Calculate Nth root with integer arithmetic

One obvious way would be to use binary search together with exponentiation by squaring. This will allow you to find nthRoot(x, n) in O(log (x + n)): binary search in [0, x] for the largest integer k such that k^n <= x. For some k, if k^n <= x, reduce the search to [k + 1, x], otherwise reduce it to [0, k].

Do you require something smarter or faster?

One easy solution is to use the binary search.

Assume we are finding nth root of x.

Function GetRange(x,n):
    y=1
    While y^n < x:
        y*2
    return (y/2,y)

Function BinSearch(a,b,x,):
    if a == b+1:
        if x-a^n < b^n - x:
           return a
        else:
           return b
    c = (a+b)/2
    if n< c^n:
        return BinSearch(a,c,x,n)
    else:
        return BinSearch(c,b,x,n)

a,b = GetRange(x,n)
print BinSearch(a,b,x,n)

===Faster Version===

Function BinSearch(a,b,x,):
    w1 = x-a^n
    w2 = b^n - x
    if a <= b+1:
        if w1 < w2:
           return a
        else:
           return b
    c = (w2*a+w1*b)/(w1+w2)
    if n< c^n:
        return BinSearch(a,c,x,n)
    else:
        return BinSearch(c,b,x,n)

It seems to me that the Shifting nth root algorithm provides exactly what you want:

The shifting nth root algorithm is an algorithm for extracting the nth root of a positive real number which proceeds iteratively by shifting in n digits of the radicand, starting with the most significant, and produces one digit of the root on each iteration, in a manner similar to long division.

There are worked examples on the linked wikipedia page.

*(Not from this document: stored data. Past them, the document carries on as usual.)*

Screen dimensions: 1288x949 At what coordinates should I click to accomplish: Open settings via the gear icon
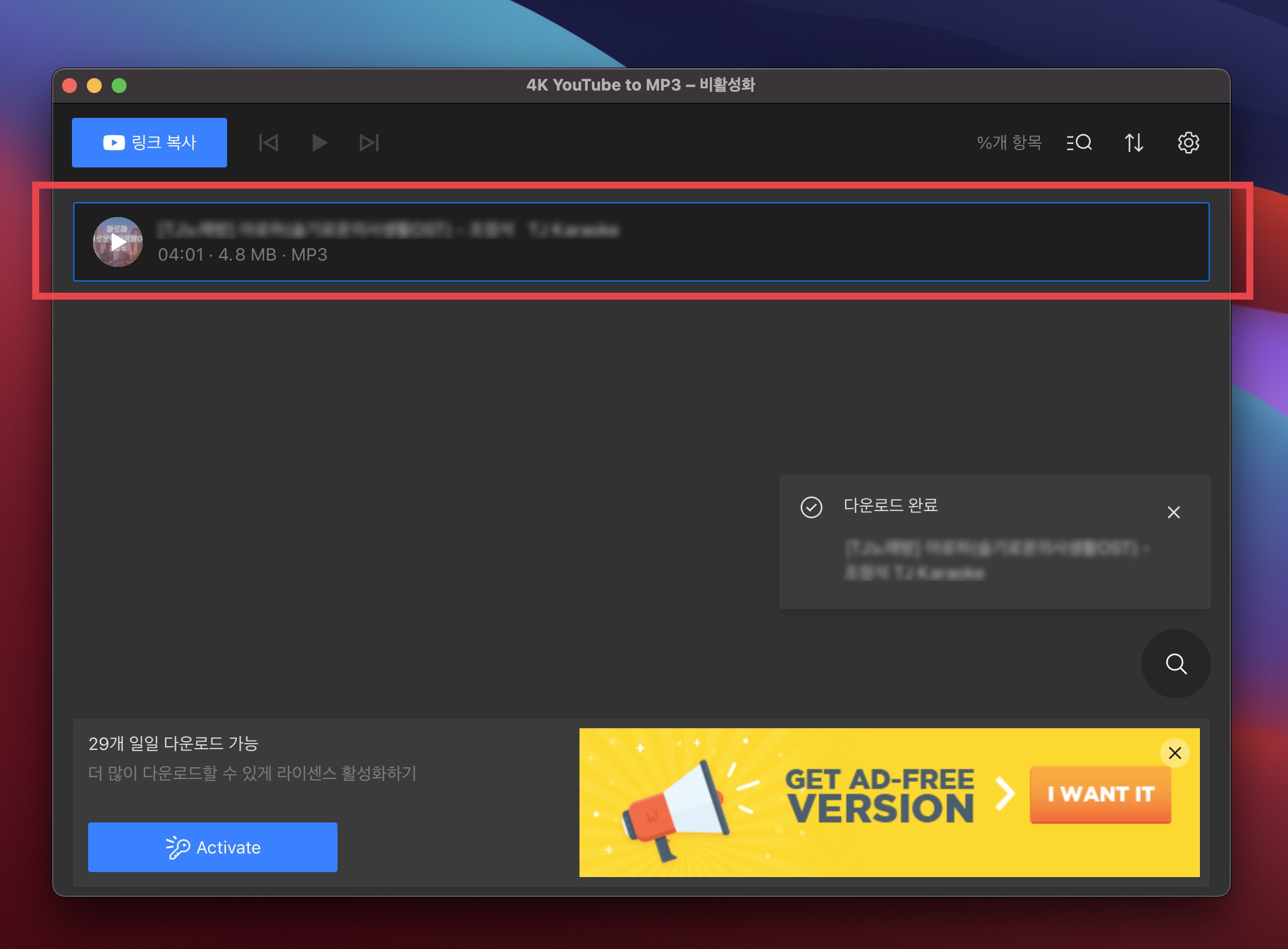1188,143
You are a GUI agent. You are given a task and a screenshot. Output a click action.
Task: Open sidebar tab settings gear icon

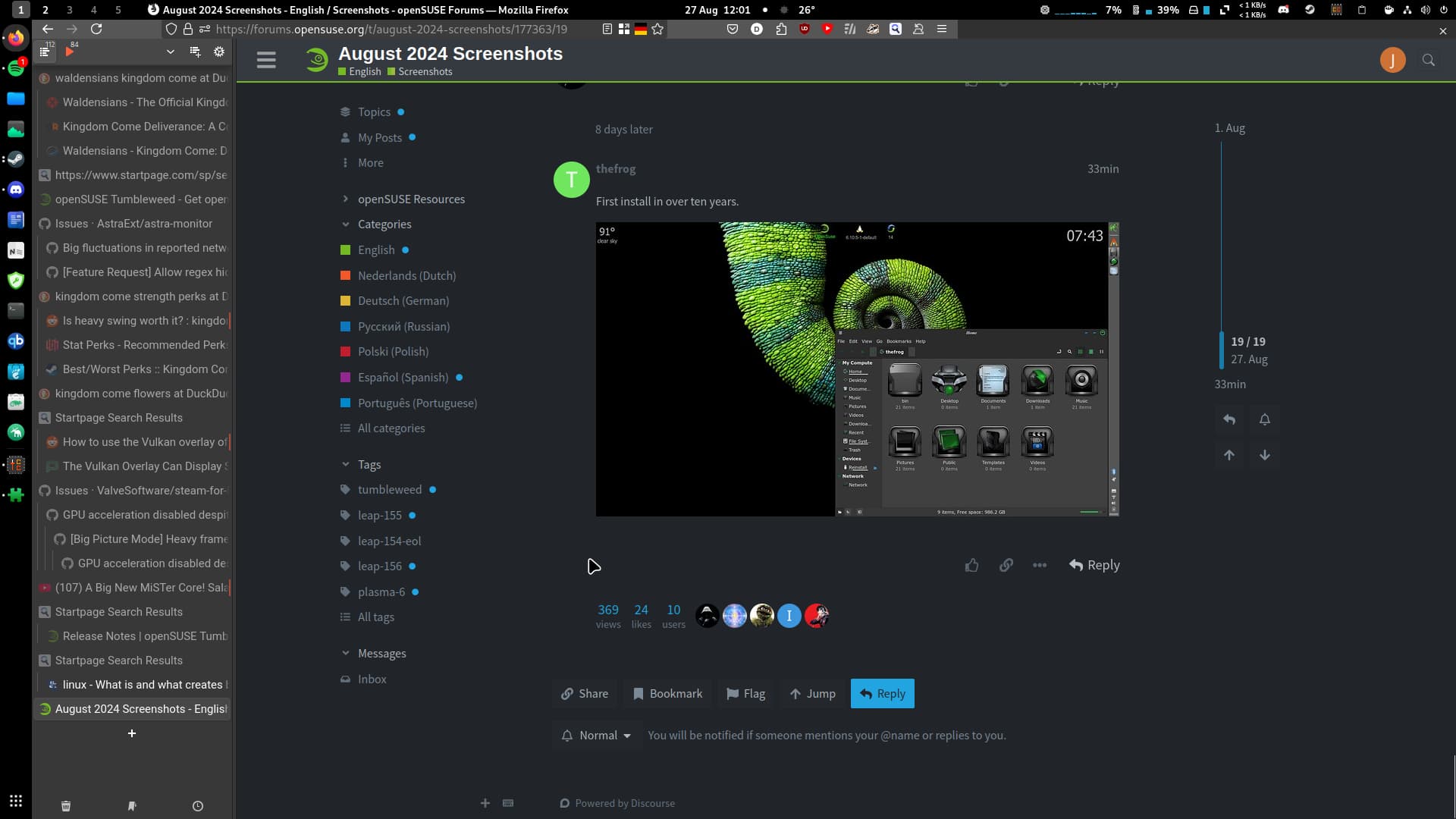219,52
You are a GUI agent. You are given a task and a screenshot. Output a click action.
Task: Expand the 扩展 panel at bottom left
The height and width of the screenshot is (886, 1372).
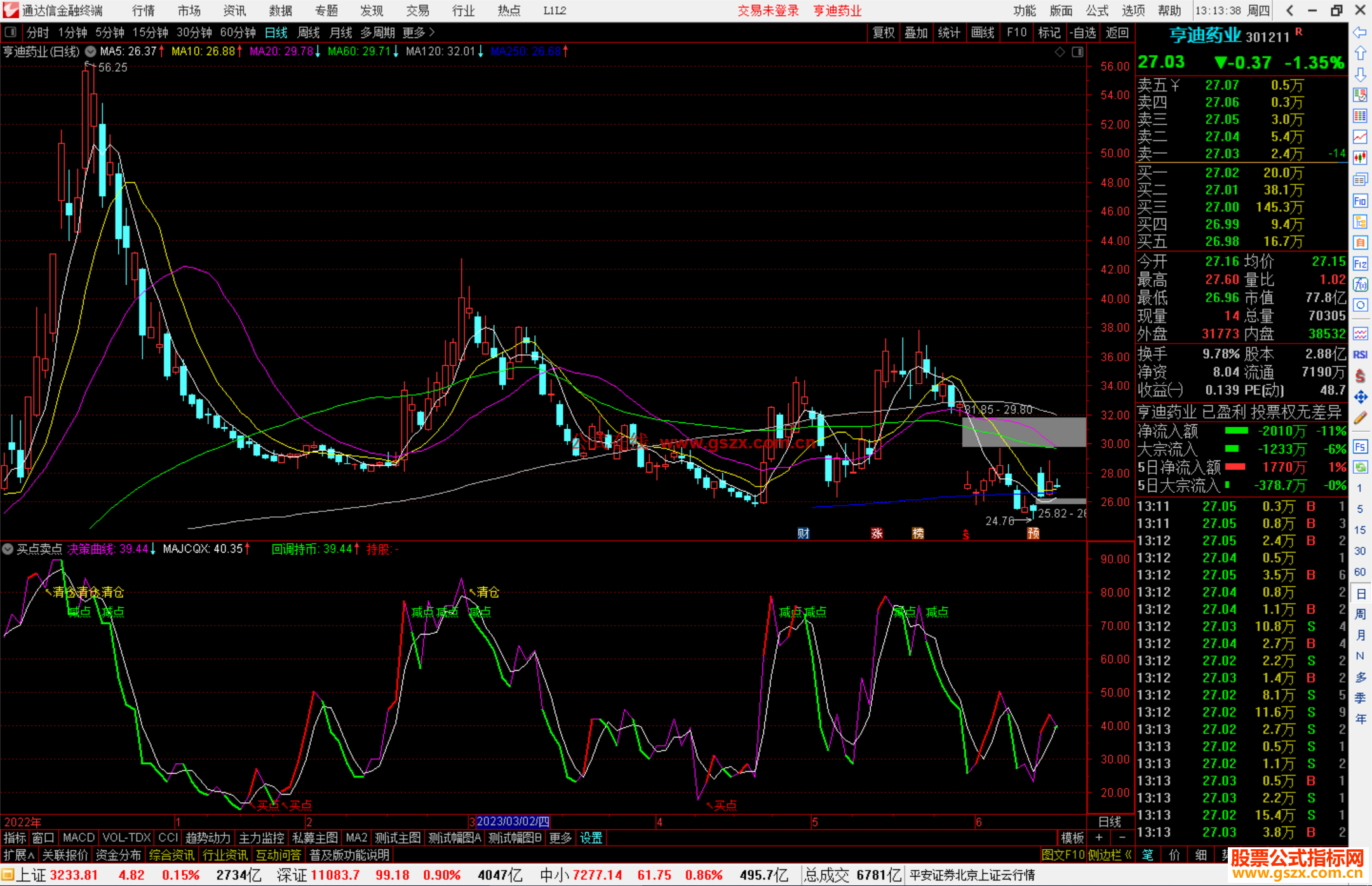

You can use Newton's method using only integer arithmetic, the step is the same as for floating point arithmetic, except you have to replace floating point operators with the corresponding integer operators in languages which have different operators for these.

Let's say you want to find the integer-k-th root of a > 0, which should be the largest integer r such that r^k <= a. You start with any positive integer (of course a good starting point helps).

int_type step(int_type k, int_type a, int_type x) {
    return ((k-1)*x + a/x^(k-1))/k;
}

int_type root(int_type k, int_type a) {
    int_type x = 1, y = step(k,a,x);
    do {
        x = y;
        y = step(k,a,x);
    }while(y < x);
    return x;
}

Except for the very first step, you have x == r <==> step(k,a,x) >= x.